2. They are buying time in hopes of implementing their plans for sidelining the Shiite majority
3. Recognizing the true situation would force them to attempt to resolve it, which they do not want to do or are unable to do.
He said he could not understand how the Americans explain the dozens of innocents that show up dead every day in the streets and markets and elsewhere, for no other reason than that they are Shiites, if they are not victims of a sectarian war. How else to explain the destruction of holy shrines and the killing of pilgrims? How else to explain the mass expulsions of populations, affecting thousands of families, who have been threatened with death. If this massive displacement of people was going on anywhere else in the world, he said, it would be widely decried. But Shiites in Iraq getting kicked out of their homes in the thousands? Silence. He claimed that the number of persons killed in Iraq exceeds all the deaths in the Lebanese Civil War 1975-1989 (if he is taking the 100,000 figure suggested in Lancet, he is correct). If this is not a civil war, he asked, what is?

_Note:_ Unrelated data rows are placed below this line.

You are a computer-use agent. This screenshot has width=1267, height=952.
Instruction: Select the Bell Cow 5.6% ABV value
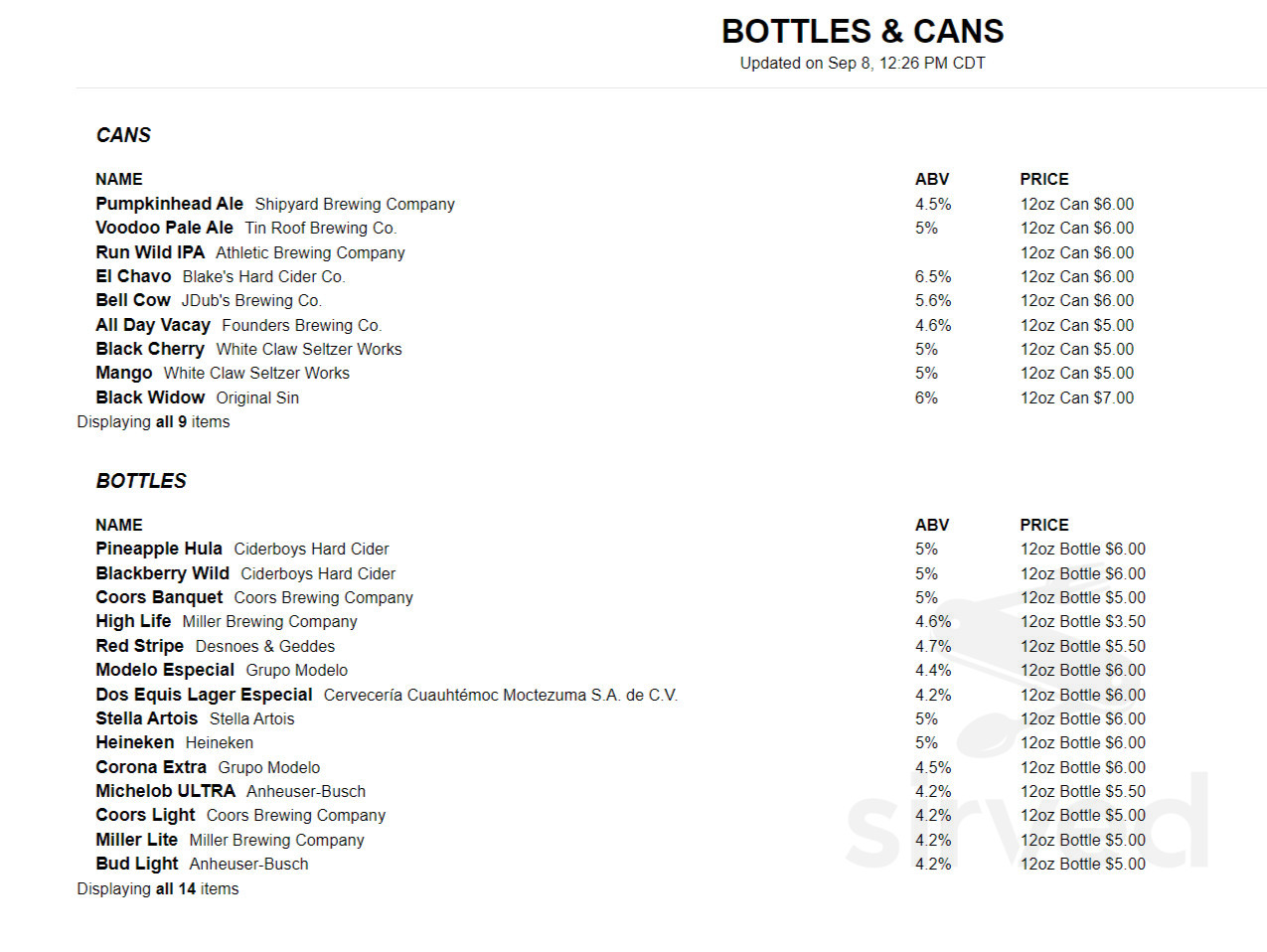point(933,300)
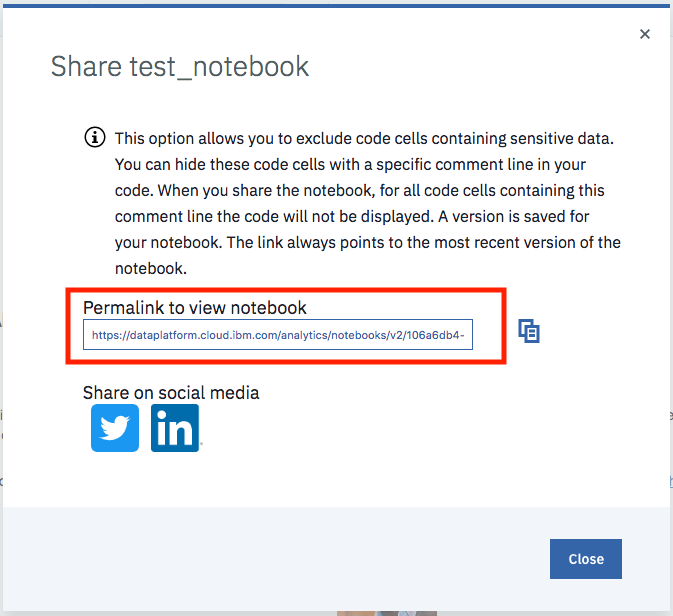Click the 'Permalink to view notebook' label

pyautogui.click(x=195, y=307)
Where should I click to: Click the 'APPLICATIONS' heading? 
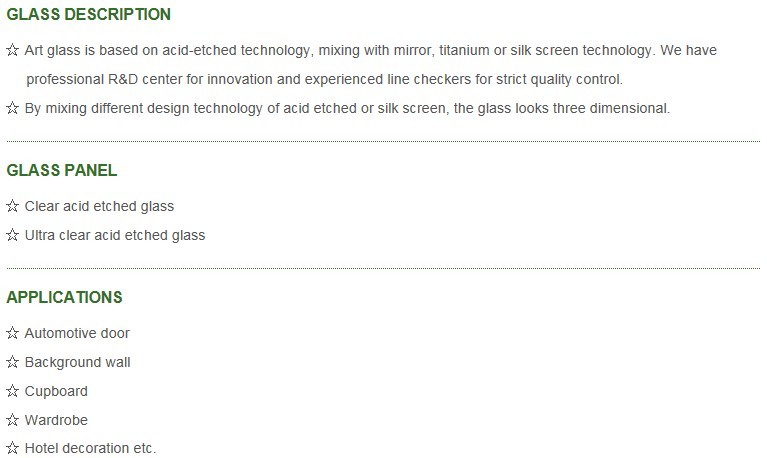tap(64, 297)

Ya`qubi said that most Sunnis and Shiites don’t want to fight, but are being coerced into it by threats of violence from Saddmists and excommunicators. He lamented that the general Sunni Arab community does bear some responsibility here, since it gives refuge to these terrorists rather than turning them in. Where is the Arab solidarity of which they boast? In contrast, Sunni Arabs live safely in Shiite districts, he alleged.
He said that some (Sunni Arab) elements with ties to the terrorists have been unwisely admitted to the political process, under American pressure.
It has now ended, he said, with the so-called “national security council,” which is unconstitutional and a revolution against the democratic process, taking away the prerogatives of the elected majority.
Al-Hayat: Ya`qubi’s Virtue Party again urged Friday that if the political prcess did not produce a clear result soon, the issue of who should be prime minister should be submitted to the whole parliament to decide. Virtue Party leader Nadim al-Jabiri believes he has a shot at the post.
Clerics who follow Muqtada al-Sadr also lambasted the ambassador and branded his condemnation of armed militias a form of instigation against the Shiites, especially the Mahdi Army, and an attempt to escalate the political pressure against the Sadr Bloc.
Jawad al-Maliki, a member of parliament and the number two man in the Dawa Party led by Ibrahim Jaafari, launched a campaign against American policies in Iraq, blaming the US for the deterioration of the security situation and saying that it had “demolished democracy and the elections in Iraq.” He warned that the US “will destroy Iraq.” He condemned what he characterized as Khalilzad’s continued attempts to cast aside Ibrahim Jaafari as the candidate for prime minister of the United Iraqi Alliance, and his “attempt to draw the Sadr movement into bloody confrontations.”
On Friday, the Supreme Council for Islamic Revolution in Iraq issued a statement denying that Ambassador Khalilzad had asked the UIA to drop Jaafari. His letter had simply, it said, urged the Shiite religious alliance to back “a candidate who will enjoy general national support.”